Here's an interpretation of the experiment. Suppose A is the target image and B the
distractor. Enhanced firing of the A cell is equivalent to the patient saying: “I
am thinking about image A.” However, not a single word is spoken and the computer
adjusting the images could still determine what the patient meant to say simply from
the firing of the A cell. In other words, the firing of that A cell had “meaning and
interpretation.”
Note also that if the target image was of Jennifer Aniston, the corresponding cell
did not have any dependency of interpretation on any of the other three cells and
those cells were not part of a distributed representation for the Jennifer Aniston
concept. The other three monitored cells could have been for any of the other objects
shown to the patient, such as a building or a snake, and that would not have changed
the interpretation of the Jennifer Aniston cell. These cells, therefore, had “meaning
and interpretation” on a stand-alone basis.
Conclusion
The only requirement for a cell to be localist is that it have “meaning and interpretation”

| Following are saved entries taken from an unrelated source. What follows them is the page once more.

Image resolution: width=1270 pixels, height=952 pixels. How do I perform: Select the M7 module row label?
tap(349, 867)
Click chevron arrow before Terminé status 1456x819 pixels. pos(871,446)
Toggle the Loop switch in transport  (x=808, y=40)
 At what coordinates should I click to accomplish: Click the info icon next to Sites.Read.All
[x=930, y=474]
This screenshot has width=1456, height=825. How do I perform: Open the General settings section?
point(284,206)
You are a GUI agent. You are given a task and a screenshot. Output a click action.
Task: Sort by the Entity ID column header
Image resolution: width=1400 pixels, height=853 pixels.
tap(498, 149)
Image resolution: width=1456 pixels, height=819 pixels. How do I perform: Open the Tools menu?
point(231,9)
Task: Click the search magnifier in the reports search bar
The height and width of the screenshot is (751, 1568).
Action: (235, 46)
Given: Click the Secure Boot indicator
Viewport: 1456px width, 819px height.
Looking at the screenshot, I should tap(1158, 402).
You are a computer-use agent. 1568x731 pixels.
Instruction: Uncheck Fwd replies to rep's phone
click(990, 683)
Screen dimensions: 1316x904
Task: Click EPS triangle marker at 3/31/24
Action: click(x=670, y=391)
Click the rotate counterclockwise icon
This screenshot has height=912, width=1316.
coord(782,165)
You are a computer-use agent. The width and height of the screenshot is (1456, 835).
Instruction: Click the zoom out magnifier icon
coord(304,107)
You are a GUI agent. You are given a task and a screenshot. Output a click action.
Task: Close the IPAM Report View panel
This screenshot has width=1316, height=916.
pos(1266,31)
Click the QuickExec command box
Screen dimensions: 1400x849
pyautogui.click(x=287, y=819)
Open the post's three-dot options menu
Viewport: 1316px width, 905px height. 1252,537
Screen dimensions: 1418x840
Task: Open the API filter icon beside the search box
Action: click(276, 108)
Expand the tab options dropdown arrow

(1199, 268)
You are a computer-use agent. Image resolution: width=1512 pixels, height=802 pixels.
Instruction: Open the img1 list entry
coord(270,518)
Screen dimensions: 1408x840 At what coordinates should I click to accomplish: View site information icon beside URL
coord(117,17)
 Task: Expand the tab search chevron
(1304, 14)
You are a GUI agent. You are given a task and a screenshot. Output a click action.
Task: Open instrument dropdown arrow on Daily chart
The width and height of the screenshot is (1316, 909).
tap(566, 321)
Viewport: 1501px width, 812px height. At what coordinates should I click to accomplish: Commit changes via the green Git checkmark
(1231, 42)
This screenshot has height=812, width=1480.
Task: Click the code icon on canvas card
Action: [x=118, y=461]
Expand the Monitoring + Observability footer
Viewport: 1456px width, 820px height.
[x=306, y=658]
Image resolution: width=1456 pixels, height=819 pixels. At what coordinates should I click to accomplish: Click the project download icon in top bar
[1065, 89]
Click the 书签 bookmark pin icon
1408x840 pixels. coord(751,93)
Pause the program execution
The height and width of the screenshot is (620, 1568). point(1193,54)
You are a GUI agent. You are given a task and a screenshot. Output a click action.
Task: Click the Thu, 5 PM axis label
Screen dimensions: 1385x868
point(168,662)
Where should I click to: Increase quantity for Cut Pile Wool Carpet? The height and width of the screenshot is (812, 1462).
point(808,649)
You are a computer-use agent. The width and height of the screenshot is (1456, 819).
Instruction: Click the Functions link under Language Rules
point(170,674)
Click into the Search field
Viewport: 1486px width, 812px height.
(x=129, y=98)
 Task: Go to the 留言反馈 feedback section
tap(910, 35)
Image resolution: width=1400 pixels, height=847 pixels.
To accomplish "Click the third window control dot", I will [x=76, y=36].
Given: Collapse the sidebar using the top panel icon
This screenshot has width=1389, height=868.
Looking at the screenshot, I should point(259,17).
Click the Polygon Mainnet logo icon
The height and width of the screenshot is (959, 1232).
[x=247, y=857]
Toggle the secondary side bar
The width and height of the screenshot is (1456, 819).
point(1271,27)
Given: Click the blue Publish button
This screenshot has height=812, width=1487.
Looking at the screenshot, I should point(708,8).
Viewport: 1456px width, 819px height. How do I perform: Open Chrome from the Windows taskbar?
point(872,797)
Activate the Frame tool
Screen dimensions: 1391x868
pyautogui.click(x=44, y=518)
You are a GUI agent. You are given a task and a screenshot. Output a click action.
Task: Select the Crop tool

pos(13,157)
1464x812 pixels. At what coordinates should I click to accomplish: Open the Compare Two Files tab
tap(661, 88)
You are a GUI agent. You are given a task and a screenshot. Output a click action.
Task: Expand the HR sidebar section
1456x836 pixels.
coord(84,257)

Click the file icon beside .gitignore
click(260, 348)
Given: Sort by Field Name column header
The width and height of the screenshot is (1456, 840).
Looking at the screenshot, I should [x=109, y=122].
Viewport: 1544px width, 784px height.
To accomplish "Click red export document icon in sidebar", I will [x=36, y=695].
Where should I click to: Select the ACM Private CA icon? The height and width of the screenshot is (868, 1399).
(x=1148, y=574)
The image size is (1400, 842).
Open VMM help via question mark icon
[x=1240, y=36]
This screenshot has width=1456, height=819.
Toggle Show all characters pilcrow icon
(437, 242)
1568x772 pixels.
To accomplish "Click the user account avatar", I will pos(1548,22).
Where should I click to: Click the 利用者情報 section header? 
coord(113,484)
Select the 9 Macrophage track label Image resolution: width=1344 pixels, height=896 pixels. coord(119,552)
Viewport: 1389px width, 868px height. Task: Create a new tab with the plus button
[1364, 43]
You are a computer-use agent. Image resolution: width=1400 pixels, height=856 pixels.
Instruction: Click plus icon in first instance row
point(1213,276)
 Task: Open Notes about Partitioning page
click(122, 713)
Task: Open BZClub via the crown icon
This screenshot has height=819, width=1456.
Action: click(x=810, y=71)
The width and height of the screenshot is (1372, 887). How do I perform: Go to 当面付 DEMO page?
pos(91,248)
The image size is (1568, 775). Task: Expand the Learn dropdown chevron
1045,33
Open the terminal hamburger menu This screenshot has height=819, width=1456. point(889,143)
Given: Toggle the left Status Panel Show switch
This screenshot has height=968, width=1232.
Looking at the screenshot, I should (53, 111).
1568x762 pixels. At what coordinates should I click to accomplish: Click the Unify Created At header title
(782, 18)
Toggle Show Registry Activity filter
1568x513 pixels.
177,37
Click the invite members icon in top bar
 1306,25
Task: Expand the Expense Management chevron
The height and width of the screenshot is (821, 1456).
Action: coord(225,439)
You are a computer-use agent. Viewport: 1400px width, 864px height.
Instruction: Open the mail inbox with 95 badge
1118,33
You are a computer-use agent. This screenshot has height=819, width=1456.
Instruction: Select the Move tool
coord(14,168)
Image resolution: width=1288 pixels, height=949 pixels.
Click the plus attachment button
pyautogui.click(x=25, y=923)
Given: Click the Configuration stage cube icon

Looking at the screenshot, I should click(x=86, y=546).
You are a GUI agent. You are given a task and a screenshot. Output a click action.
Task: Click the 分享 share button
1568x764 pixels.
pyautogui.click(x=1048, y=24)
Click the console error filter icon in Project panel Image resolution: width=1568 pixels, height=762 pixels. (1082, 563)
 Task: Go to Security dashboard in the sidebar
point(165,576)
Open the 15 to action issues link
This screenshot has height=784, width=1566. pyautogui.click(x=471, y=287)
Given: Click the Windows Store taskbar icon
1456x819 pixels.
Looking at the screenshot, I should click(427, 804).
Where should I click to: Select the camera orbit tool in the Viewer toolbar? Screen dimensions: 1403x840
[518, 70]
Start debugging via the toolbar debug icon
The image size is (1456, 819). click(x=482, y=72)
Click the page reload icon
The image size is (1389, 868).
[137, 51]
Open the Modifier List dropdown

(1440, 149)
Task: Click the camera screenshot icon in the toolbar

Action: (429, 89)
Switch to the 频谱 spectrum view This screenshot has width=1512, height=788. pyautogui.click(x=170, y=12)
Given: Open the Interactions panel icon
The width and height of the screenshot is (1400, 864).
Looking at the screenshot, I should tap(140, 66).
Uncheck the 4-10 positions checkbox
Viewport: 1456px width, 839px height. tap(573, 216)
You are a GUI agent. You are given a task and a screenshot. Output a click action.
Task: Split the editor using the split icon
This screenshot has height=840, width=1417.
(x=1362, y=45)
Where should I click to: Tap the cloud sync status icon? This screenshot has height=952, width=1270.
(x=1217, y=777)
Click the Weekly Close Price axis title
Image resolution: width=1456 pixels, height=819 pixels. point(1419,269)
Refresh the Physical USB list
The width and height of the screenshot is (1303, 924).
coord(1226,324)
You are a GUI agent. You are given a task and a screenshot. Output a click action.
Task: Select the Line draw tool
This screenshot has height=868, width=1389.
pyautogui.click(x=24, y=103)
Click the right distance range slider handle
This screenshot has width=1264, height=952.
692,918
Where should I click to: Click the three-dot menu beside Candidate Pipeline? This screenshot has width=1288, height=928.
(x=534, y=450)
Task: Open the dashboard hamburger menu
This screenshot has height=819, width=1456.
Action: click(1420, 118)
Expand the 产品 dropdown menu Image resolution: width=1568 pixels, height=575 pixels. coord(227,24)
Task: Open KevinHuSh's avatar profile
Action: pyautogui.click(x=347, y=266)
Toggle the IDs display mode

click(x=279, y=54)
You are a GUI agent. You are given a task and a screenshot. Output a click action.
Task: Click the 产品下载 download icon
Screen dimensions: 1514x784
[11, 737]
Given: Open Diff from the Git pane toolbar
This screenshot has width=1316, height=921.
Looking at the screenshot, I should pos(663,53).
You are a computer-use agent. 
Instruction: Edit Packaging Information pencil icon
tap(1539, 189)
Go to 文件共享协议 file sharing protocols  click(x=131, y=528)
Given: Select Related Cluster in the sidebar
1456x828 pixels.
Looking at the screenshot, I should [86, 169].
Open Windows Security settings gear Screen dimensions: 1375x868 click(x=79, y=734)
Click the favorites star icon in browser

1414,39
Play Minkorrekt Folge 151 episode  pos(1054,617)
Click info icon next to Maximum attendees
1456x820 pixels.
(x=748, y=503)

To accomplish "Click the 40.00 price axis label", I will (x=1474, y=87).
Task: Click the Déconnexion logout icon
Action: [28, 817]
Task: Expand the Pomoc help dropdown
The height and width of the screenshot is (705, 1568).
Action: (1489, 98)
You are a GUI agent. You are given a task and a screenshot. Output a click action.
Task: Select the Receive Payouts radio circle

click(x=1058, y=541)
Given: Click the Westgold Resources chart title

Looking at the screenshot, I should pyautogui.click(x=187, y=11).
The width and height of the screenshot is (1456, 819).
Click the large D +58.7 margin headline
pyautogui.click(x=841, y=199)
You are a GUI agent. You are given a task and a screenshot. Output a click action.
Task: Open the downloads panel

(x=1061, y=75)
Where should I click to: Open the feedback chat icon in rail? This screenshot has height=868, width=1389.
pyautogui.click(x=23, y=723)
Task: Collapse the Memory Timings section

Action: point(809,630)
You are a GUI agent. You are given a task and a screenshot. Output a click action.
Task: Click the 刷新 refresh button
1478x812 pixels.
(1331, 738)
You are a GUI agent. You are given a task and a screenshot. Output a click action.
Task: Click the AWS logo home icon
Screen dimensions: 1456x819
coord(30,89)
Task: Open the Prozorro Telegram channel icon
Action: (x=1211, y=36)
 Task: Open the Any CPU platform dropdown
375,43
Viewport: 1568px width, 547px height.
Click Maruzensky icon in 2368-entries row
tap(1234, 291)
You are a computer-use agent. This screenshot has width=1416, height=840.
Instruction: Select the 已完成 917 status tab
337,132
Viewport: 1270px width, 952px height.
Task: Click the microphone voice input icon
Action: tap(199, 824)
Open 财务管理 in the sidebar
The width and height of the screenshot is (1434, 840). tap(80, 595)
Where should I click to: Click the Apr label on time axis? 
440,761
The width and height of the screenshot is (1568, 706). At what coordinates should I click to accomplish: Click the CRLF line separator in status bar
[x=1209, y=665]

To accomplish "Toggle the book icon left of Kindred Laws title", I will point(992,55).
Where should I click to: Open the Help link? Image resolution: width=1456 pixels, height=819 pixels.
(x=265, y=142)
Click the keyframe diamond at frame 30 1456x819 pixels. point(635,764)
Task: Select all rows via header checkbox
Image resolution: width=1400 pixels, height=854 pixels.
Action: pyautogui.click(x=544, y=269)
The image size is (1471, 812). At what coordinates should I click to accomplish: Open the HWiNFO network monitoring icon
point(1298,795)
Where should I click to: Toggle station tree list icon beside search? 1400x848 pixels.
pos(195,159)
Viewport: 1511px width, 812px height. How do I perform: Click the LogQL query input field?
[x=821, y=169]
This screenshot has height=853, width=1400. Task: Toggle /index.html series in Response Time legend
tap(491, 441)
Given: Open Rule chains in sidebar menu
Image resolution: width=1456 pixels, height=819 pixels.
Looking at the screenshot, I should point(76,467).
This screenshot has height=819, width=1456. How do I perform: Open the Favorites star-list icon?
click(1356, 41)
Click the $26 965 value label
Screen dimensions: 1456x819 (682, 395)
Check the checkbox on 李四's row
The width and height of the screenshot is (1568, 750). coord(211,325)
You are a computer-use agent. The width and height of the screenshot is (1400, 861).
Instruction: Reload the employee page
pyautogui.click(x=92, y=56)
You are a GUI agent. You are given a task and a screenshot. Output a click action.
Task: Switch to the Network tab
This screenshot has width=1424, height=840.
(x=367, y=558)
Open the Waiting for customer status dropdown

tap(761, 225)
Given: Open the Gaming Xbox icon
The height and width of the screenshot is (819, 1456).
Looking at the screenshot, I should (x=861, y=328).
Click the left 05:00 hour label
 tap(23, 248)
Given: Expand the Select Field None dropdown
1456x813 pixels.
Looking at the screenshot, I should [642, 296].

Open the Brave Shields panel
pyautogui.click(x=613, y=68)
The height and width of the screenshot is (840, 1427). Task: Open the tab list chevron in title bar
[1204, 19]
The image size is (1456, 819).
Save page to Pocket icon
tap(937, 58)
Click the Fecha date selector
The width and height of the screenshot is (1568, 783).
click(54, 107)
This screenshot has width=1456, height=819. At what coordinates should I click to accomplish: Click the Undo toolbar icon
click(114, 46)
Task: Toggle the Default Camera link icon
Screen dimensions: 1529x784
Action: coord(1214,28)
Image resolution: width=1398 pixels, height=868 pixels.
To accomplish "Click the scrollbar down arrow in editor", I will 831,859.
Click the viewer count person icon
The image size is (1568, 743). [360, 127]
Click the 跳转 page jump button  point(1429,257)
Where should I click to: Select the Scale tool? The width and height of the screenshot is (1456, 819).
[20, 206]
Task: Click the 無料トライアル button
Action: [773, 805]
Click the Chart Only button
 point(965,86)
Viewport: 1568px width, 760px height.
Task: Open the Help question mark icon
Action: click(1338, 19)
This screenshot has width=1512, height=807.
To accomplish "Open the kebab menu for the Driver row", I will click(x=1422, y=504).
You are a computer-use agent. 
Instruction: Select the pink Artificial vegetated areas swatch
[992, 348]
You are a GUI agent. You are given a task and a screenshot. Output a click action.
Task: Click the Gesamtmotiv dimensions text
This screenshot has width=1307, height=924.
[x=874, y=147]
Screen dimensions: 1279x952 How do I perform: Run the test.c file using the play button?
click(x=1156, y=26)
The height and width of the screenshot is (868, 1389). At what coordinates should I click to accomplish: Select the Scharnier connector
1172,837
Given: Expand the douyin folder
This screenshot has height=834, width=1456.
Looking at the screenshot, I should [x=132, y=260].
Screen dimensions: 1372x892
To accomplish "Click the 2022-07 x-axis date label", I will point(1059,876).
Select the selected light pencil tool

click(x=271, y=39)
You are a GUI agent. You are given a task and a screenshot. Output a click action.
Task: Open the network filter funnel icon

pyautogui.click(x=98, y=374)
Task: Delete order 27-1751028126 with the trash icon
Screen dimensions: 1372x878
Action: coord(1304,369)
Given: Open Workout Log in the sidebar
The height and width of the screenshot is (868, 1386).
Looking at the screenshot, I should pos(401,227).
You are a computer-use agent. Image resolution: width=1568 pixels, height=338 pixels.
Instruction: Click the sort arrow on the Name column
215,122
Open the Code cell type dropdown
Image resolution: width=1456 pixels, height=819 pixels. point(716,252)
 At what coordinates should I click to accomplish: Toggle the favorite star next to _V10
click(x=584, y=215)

on a stand-alone basis and that its meaning does not depend on the activations of
other cells. From the evidence so far from neurophysiology, it would be fair to conclude
that use of localist representation is fairly widespread in the brain, starting from
the lowest levels of processing. And the evidence for such a theory of the brain is
substantial and convincing at this point and spans decades of work in neurophysiology.